Liberum yesterday named three US firms as possible buyers – circuit board design firms Synopsys and Cadence or technology company Rambus. ‘Any potential acquirer would also get access to Imaginatio­n’s patent portfolio and could monetise its large investment to date,’ they said. ‘Over the past five years we estimate that Imaginatio­n has invested a total of £750m, which is greater than its current market cap.

‘There is also a chance that Apple itself could decide to bid for Imaginatio­n,’ they said, given that Apple has a track record of taking its research and developmen­t in-house.

Imaginatio­n shares rose 6.6pc or 14.5p to close at 233.7p – much better than their 159p lower of late 2013 but still a long way short of the giddy heights of 715p they hit in early 2012.

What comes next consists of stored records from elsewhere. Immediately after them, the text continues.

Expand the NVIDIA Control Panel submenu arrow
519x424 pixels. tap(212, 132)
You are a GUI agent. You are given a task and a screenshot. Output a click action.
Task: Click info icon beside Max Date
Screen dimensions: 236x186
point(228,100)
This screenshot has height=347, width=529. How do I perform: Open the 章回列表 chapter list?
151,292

ARM, almost 20 times the size of Imagina- tion but still easily acquirable at just over £16bn, rose 3p to 1158p.

Greece continued to be the word yesterday, as yet more brinkmansh­ip from both sides took its toll on London shares. It is a crucial week (when isn’t it?) for the indebted eurozone nation, as it is due to pay back ¤300m on Friday to the IMF. It has to make four payments totalling ¤1.6bn this month in order to unlock the final tranche of its bailout money.

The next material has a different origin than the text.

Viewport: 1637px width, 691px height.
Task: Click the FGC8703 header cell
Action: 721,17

Discussion­s, now entering their fifth month, continue with both sides still in deadlock.

‘Given how fractious the current talks have been, we envisage that further negotiatio­ns would reach an impasse,’ said Kevin Ferriter from Capital Economics. He thinks Greece will, in the long run, fare better if cut free from the shackles of the single currency.

The Footsie slipped 30.85 points to 6,953.58 points, though the FTSE 250 climbed 65.78 to 18,220.20.

Firms with exposure to oil were a drag on the blue chips over fears that Opec production will remain high – keeping the price of black gold low for some time to come.

Weir Group fell 68p to 1956p, Glencore dropped 6.2p to 281.75p and Shell slipped 20.5p to 1922.5p.

It has been a tricky few days, weeks and months for HSBC. Just as it thought it had put revelation­s of massive tax dodging by its Swiss arm – and an ensuing shareholde­r scandal over its board – behind it, the bank was named by the FBI in its case against Fifa for running a ‘world cup of fraud’.

Reports yesterday suggest it is about to announce major job losses which, in the hard-headed City, means cost-savings.

Broker Investec yesterday raised its recommenda­tion from sell to hold and hiked its target price from 570p to 620p. Shares inched up 1.5p to 624.4p.

Cairn Energy welled up 1.4pc to close 2.4p higher at 172p after RBC raised its price target to 250p from 220p. The firm is still reeling from a historical tax bill from the Indian government that was larger than the value of the entire company.

After months of searching, Gulf Keystone has finally found someone to lead it. The battle-scarred group has named Maersk Oil executive Jon Ferrier as its boss in a move it hopes will end a tumultuous period for the firm. But shares fell 2pc to 36.75p. ÷ BRITISH American Tobacco has paid just shy of £400m for Croatian tobacco firm TDR. The deal will increase the cigarette maker’s presence in Croatia, Bosnia and Serbia. With people in western countries quitting in record numbers, cigarette firms are looking to grow in emerging markets where fewer smokers know about the risks of taking up the killer habit. Shares in BAT wheezed 13p lower to 3592.5p.